● **DIRECTIONS FOR THIS TASK**: All entries should be output exactly as they stand.

· · ·

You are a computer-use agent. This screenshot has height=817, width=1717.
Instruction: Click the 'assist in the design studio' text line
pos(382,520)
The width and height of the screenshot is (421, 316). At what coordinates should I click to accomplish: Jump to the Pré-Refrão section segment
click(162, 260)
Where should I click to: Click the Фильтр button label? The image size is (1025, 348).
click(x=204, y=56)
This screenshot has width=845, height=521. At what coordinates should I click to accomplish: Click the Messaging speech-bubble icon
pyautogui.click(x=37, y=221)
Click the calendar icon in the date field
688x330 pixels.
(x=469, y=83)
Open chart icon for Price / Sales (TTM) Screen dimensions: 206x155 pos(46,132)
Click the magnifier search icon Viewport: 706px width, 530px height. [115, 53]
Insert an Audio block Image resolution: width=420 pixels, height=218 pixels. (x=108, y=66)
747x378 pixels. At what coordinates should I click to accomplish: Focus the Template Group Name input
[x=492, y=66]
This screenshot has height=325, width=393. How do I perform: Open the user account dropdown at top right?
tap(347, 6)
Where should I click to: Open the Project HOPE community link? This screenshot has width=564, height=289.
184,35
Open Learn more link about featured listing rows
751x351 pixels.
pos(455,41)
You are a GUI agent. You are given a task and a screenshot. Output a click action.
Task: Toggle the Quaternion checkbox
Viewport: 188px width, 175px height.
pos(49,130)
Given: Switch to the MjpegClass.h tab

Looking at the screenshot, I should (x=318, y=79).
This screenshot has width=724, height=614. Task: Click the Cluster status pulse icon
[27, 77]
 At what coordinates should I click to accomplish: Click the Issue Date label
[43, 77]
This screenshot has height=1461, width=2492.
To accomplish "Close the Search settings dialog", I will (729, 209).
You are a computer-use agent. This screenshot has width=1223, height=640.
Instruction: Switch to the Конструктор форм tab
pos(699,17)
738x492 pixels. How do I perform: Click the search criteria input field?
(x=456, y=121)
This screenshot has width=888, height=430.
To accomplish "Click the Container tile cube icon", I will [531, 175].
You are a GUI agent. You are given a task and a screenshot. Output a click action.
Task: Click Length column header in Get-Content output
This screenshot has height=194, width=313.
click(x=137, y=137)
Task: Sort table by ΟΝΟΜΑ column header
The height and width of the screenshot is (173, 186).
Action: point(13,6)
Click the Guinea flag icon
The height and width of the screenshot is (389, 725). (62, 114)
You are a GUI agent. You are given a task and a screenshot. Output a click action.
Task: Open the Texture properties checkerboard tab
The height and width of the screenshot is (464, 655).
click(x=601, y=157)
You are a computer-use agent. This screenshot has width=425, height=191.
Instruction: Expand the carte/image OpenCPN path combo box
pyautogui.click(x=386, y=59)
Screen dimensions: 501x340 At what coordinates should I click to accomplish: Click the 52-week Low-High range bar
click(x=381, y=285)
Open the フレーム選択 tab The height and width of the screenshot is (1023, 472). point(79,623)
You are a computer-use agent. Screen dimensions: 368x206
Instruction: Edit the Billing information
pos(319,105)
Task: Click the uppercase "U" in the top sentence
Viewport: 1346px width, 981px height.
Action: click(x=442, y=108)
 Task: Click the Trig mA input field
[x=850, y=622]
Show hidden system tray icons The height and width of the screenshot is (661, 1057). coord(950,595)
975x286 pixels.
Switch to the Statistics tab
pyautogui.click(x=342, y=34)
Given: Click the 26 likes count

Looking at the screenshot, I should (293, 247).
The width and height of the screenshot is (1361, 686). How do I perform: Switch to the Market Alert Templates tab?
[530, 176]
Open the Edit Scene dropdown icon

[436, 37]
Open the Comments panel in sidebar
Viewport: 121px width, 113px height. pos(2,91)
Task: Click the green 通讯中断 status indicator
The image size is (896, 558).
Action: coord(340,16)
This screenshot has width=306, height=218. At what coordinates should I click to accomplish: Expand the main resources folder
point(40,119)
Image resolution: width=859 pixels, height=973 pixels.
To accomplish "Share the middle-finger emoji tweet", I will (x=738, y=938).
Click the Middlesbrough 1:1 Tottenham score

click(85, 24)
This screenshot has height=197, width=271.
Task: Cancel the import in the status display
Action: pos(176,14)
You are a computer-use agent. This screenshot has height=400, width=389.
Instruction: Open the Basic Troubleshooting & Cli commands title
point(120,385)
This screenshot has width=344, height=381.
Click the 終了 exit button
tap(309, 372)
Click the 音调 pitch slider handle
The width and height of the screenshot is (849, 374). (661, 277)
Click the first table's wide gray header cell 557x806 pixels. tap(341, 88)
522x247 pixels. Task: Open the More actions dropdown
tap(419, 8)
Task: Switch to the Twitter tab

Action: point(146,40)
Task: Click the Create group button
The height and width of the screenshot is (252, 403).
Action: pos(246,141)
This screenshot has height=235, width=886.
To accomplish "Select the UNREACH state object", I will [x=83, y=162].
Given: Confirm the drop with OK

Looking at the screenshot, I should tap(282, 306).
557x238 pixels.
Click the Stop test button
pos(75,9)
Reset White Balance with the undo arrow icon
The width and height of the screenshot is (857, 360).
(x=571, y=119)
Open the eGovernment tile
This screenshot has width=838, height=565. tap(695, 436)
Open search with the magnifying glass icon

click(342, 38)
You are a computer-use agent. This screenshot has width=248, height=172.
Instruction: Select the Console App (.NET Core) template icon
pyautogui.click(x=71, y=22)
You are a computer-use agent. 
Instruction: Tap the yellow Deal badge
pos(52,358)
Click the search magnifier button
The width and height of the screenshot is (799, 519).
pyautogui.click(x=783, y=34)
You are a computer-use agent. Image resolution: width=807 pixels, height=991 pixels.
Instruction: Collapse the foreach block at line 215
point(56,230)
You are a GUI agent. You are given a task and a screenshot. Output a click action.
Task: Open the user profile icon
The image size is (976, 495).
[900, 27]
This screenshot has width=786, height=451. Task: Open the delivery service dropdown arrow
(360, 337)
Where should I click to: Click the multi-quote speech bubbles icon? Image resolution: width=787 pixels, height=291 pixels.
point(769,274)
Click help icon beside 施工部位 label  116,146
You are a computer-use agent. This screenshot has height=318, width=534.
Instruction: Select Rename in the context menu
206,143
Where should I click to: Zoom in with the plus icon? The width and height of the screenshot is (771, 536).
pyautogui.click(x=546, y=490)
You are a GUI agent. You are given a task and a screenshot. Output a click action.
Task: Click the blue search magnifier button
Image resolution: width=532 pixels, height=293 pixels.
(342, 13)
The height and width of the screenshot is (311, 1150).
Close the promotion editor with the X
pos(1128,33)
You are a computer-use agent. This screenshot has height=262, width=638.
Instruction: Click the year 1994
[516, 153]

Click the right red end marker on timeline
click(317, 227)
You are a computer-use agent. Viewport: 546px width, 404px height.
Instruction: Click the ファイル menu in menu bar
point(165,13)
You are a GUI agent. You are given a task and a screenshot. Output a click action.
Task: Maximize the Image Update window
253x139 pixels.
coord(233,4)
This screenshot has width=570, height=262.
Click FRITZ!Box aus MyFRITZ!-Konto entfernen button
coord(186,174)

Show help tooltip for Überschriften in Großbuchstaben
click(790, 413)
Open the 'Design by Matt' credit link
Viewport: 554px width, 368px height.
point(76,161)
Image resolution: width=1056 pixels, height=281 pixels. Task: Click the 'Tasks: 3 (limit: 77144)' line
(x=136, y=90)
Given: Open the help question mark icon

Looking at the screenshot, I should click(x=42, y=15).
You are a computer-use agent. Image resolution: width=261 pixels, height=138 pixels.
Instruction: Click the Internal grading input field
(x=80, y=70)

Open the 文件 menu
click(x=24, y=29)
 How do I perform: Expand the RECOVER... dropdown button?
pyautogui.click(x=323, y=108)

· · ·

● **EXPECTED OUTPUT**:
You are a computer-use agent. This screenshot has height=817, width=1717.
Instruction: Click the 'assist in the design studio' text line
pos(382,520)
The width and height of the screenshot is (421, 316). At what coordinates should I click to accomplish: Jump to the Pré-Refrão section segment
click(162, 260)
Where should I click to: Click the Фильтр button label? The image size is (1025, 348).
click(x=204, y=56)
This screenshot has width=845, height=521. At what coordinates should I click to accomplish: Click the Messaging speech-bubble icon
pyautogui.click(x=37, y=221)
Click the calendar icon in the date field
688x330 pixels.
(x=469, y=83)
Open chart icon for Price / Sales (TTM) Screen dimensions: 206x155 pos(46,132)
Click the magnifier search icon Viewport: 706px width, 530px height. [115, 53]
Insert an Audio block Image resolution: width=420 pixels, height=218 pixels. (x=108, y=66)
747x378 pixels. At what coordinates should I click to accomplish: Focus the Template Group Name input
[x=492, y=66]
This screenshot has height=325, width=393. How do I perform: Open the user account dropdown at top right?
tap(347, 6)
Where should I click to: Open the Project HOPE community link? This screenshot has width=564, height=289.
184,35
Open Learn more link about featured listing rows
751x351 pixels.
pos(455,41)
You are a GUI agent. You are given a task and a screenshot. Output a click action.
Task: Toggle the Quaternion checkbox
Viewport: 188px width, 175px height.
pos(49,130)
Given: Switch to the MjpegClass.h tab

Looking at the screenshot, I should (x=318, y=79).
This screenshot has width=724, height=614. Task: Click the Cluster status pulse icon
[27, 77]
 At what coordinates should I click to accomplish: Click the Issue Date label
[43, 77]
This screenshot has height=1461, width=2492.
To accomplish "Close the Search settings dialog", I will (729, 209).
You are a computer-use agent. This screenshot has width=1223, height=640.
Instruction: Switch to the Конструктор форм tab
pos(699,17)
738x492 pixels. How do I perform: Click the search criteria input field?
(x=456, y=121)
This screenshot has width=888, height=430.
To accomplish "Click the Container tile cube icon", I will [531, 175].
You are a GUI agent. You are given a task and a screenshot. Output a click action.
Task: Click Length column header in Get-Content output
This screenshot has height=194, width=313.
click(x=137, y=137)
Task: Sort table by ΟΝΟΜΑ column header
The height and width of the screenshot is (173, 186).
Action: point(13,6)
Click the Guinea flag icon
The height and width of the screenshot is (389, 725). (62, 114)
You are a GUI agent. You are given a task and a screenshot. Output a click action.
Task: Open the Texture properties checkerboard tab
The height and width of the screenshot is (464, 655).
click(x=601, y=157)
You are a computer-use agent. This screenshot has width=425, height=191.
Instruction: Expand the carte/image OpenCPN path combo box
pyautogui.click(x=386, y=59)
Screen dimensions: 501x340 At what coordinates should I click to accomplish: Click the 52-week Low-High range bar
click(x=381, y=285)
Open the フレーム選択 tab The height and width of the screenshot is (1023, 472). point(79,623)
You are a computer-use agent. Screen dimensions: 368x206
Instruction: Edit the Billing information
pos(319,105)
Task: Click the uppercase "U" in the top sentence
Viewport: 1346px width, 981px height.
Action: click(x=442, y=108)
 Task: Click the Trig mA input field
[x=850, y=622]
Show hidden system tray icons The height and width of the screenshot is (661, 1057). coord(950,595)
975x286 pixels.
Switch to the Statistics tab
pyautogui.click(x=342, y=34)
Given: Click the 26 likes count

Looking at the screenshot, I should (293, 247).
The width and height of the screenshot is (1361, 686). How do I perform: Switch to the Market Alert Templates tab?
[530, 176]
Open the Edit Scene dropdown icon

[436, 37]
Open the Comments panel in sidebar
Viewport: 121px width, 113px height. pos(2,91)
Task: Click the green 通讯中断 status indicator
The image size is (896, 558).
Action: coord(340,16)
This screenshot has width=306, height=218. At what coordinates should I click to accomplish: Expand the main resources folder
point(40,119)
Image resolution: width=859 pixels, height=973 pixels.
To accomplish "Share the middle-finger emoji tweet", I will (x=738, y=938).
Click the Middlesbrough 1:1 Tottenham score

click(85, 24)
This screenshot has height=197, width=271.
Task: Cancel the import in the status display
Action: pos(176,14)
You are a computer-use agent. This screenshot has height=400, width=389.
Instruction: Open the Basic Troubleshooting & Cli commands title
point(120,385)
This screenshot has width=344, height=381.
Click the 終了 exit button
tap(309, 372)
Click the 音调 pitch slider handle
The width and height of the screenshot is (849, 374). (661, 277)
Click the first table's wide gray header cell 557x806 pixels. tap(341, 88)
522x247 pixels. Task: Open the More actions dropdown
tap(419, 8)
Task: Switch to the Twitter tab

Action: point(146,40)
Task: Click the Create group button
The height and width of the screenshot is (252, 403).
Action: pos(246,141)
This screenshot has height=235, width=886.
To accomplish "Select the UNREACH state object", I will [x=83, y=162].
Given: Confirm the drop with OK

Looking at the screenshot, I should tap(282, 306).
557x238 pixels.
Click the Stop test button
pos(75,9)
Reset White Balance with the undo arrow icon
The width and height of the screenshot is (857, 360).
(x=571, y=119)
Open the eGovernment tile
This screenshot has width=838, height=565. tap(695, 436)
Open search with the magnifying glass icon

click(342, 38)
You are a computer-use agent. This screenshot has width=248, height=172.
Instruction: Select the Console App (.NET Core) template icon
pyautogui.click(x=71, y=22)
You are a computer-use agent. 
Instruction: Tap the yellow Deal badge
pos(52,358)
Click the search magnifier button
The width and height of the screenshot is (799, 519).
pyautogui.click(x=783, y=34)
You are a computer-use agent. Image resolution: width=807 pixels, height=991 pixels.
Instruction: Collapse the foreach block at line 215
point(56,230)
You are a GUI agent. You are given a task and a screenshot. Output a click action.
Task: Open the user profile icon
The image size is (976, 495).
[900, 27]
This screenshot has width=786, height=451. Task: Open the delivery service dropdown arrow
(360, 337)
Where should I click to: Click the multi-quote speech bubbles icon? Image resolution: width=787 pixels, height=291 pixels.
point(769,274)
Click help icon beside 施工部位 label  116,146
You are a computer-use agent. This screenshot has height=318, width=534.
Instruction: Select Rename in the context menu
206,143
Where should I click to: Zoom in with the plus icon? The width and height of the screenshot is (771, 536).
pyautogui.click(x=546, y=490)
You are a GUI agent. You are given a task and a screenshot. Output a click action.
Task: Click the blue search magnifier button
Image resolution: width=532 pixels, height=293 pixels.
(342, 13)
The height and width of the screenshot is (311, 1150).
Close the promotion editor with the X
pos(1128,33)
You are a computer-use agent. This screenshot has height=262, width=638.
Instruction: Click the year 1994
[516, 153]

Click the right red end marker on timeline
click(317, 227)
You are a computer-use agent. Viewport: 546px width, 404px height.
Instruction: Click the ファイル menu in menu bar
point(165,13)
You are a GUI agent. You are given a task and a screenshot. Output a click action.
Task: Maximize the Image Update window
253x139 pixels.
coord(233,4)
This screenshot has width=570, height=262.
Click FRITZ!Box aus MyFRITZ!-Konto entfernen button
coord(186,174)

Show help tooltip for Überschriften in Großbuchstaben
click(790, 413)
Open the 'Design by Matt' credit link
Viewport: 554px width, 368px height.
point(76,161)
Image resolution: width=1056 pixels, height=281 pixels. Task: Click the 'Tasks: 3 (limit: 77144)' line
(x=136, y=90)
Given: Open the help question mark icon

Looking at the screenshot, I should click(x=42, y=15).
You are a computer-use agent. Image resolution: width=261 pixels, height=138 pixels.
Instruction: Click the Internal grading input field
(x=80, y=70)

Open the 文件 menu
click(x=24, y=29)
 How do I perform: Expand the RECOVER... dropdown button?
pyautogui.click(x=323, y=108)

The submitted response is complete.